Lexaria Bioscience Corp. filed a Form D reporting a completed Regulation D offering under Rule 506(b) for total proceeds of $4,000,000. The filing states the entire offering amount was sold and no remaining securities are available. The offering included registered shares combined with unregistered warrants and a 7% sales commission paid, totaling an estimated $280,000.
The issuer lists its principal place of business in Kelowna, British Columbia, and identifies multiple executives and directors at that address. The offering involved 5 investors, was not connected to any business combination, had a minimum outside investment of $0, and used H.C. Wainwright & Co. as the associated broker-dealer. No proceeds were allocated to payments to named officers, directors, or promoters per the filing.

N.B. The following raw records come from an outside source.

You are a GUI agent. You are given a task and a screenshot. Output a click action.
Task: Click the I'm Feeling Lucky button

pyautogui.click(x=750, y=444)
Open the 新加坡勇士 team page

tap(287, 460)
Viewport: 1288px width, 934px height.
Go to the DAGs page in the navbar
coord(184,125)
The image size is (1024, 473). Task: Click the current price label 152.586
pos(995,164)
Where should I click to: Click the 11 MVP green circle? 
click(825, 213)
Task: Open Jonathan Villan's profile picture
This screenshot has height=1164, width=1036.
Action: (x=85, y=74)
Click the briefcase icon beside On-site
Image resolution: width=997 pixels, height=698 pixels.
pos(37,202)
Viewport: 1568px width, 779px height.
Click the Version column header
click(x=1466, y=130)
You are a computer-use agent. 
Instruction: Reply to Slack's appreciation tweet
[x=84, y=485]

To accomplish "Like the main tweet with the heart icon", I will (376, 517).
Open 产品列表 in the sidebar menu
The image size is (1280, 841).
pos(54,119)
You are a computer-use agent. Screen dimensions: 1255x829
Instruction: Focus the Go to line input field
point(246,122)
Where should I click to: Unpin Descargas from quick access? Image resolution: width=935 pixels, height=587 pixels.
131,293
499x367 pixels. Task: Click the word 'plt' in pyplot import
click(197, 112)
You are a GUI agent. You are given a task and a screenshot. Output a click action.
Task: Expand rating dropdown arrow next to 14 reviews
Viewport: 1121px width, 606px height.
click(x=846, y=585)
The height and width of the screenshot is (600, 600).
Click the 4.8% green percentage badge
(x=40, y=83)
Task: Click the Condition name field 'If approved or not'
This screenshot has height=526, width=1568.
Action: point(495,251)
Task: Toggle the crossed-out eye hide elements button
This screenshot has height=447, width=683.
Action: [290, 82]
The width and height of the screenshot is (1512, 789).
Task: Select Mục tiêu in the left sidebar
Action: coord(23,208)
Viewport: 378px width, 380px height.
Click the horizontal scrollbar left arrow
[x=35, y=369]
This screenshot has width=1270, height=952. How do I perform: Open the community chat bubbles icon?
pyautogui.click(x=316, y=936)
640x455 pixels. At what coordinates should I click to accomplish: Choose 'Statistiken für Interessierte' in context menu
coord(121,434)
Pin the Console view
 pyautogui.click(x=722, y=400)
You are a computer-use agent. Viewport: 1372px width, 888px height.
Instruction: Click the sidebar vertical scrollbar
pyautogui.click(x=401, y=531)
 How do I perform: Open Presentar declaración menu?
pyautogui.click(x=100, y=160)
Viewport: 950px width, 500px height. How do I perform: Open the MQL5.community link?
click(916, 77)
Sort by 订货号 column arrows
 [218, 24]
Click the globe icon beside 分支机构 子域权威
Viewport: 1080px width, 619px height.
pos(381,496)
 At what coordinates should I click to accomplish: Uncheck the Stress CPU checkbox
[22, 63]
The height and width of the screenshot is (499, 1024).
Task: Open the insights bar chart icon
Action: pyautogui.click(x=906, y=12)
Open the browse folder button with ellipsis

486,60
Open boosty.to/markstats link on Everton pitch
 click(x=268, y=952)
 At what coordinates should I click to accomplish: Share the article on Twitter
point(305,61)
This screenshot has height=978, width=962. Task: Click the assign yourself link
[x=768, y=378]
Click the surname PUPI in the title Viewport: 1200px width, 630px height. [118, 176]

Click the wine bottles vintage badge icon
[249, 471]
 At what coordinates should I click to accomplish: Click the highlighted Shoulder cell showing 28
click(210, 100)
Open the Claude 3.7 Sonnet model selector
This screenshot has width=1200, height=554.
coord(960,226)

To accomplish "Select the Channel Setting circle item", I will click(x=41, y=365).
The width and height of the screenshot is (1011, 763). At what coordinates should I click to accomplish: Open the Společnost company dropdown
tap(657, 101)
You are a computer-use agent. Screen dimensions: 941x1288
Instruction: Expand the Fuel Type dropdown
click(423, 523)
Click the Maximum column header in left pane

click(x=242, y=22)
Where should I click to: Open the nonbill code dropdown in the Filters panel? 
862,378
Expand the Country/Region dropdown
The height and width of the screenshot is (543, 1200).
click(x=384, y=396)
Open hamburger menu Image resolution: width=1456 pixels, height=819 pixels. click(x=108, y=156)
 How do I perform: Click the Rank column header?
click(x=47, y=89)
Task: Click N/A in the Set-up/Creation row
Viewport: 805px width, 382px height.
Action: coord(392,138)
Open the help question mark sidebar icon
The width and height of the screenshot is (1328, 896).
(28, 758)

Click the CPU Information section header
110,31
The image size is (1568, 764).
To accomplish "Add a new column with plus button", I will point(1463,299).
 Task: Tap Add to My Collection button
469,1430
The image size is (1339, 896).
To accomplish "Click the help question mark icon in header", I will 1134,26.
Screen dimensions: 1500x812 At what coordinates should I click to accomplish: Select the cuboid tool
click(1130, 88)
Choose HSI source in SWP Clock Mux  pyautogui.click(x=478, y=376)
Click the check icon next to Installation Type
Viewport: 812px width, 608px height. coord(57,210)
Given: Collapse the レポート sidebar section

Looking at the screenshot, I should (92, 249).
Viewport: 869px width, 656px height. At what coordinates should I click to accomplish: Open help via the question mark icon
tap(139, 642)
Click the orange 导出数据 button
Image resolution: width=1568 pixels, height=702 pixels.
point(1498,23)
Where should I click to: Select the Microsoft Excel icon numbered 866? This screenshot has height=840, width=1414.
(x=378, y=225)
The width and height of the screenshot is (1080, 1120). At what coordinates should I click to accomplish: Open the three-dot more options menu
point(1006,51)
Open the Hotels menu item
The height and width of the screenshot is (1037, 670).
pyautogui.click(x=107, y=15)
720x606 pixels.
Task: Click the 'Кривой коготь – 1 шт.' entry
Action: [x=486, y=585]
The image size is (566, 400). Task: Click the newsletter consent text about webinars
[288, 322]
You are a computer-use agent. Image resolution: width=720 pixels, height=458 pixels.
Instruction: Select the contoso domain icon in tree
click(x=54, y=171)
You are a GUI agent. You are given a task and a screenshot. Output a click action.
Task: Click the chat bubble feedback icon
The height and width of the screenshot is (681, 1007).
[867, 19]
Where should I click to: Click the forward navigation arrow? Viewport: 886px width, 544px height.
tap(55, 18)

Lexaria Bioscience Corp. entered into a securities purchase agreement with institutional investors, issuing 2,666,667 shares of common stock in a registered direct offering at $1.50 per share and, in a concurrent private placement, 2,666,667 warrants exercisable at $1.37 per share. The transaction, which closed on September 29, 2025, generated approximately $4.0 million in gross proceeds that the company plans to use for working capital and general corporate purposes.
The private placement warrants are immediately exercisable for five years from the effectiveness of a resale registration statement and include a beneficial ownership cap of 4.99%, which holders may increase up to 9.99% with notice. Lexaria agreed to file a resale registration statement for the warrant shares shortly after signing and to keep it effective until the investors no longer hold these securities.
H.C. Wainwright & Co. acted as placement agent, receiving a 7.0% cash fee on gross proceeds and 93,333 warrants with a $1.875 exercise price, plus specified expense reimbursements. The company also agreed to a 60-day restriction on most additional equity issuances and related registration filings, with limited exceptions.
Lexaria reports clinical study signals for its DehydraTECH oral delivery platform showing several enhanced formulations outperformed the oral GLP-1 control Rybelsus® on 12-week body weight control and body-weight improvement, with statistically significant advantages by week 12 for most enhanced arms. Specific arms showed blood sugar changes: DehydraTECH-liraglutide (Group H) -11.540%, and select DehydraTECH-CBD arms Group A 1.09% and Group B -3.76%. Pharmacokinetic results for DehydraTECH-tirzepatide showed fewer adverse events than injected Zepbound®, lower but steadier blood levels that reached parity with Zepbound by study end. The study reached last patient last visit on August 14, 2025, enabling full sample and data analyses toward a late-2025 final report. DehydraTECH is described as a drug-delivery platform combining APIs with long-chain fatty acid-rich triglyceride oils and carriers to improve oral absorption and tolerability.
Lexaria Bioscience Corp. terminated its Capital on Demand™ Sales Agreement with JonesTrading Institutional Services LLC effective September 19, 2025. This agreement had allowed the company to issue and sell, from time to time, up to $5,000,000 of its common stock through or to JonesTrading as sales agent or principal.
By the time of termination, Lexaria had sold only 14,995 shares under the program, generating $38,236 in gross proceeds. With the agreement now ended, the company no longer has this specific at-the-market equity facility available for future common stock sales.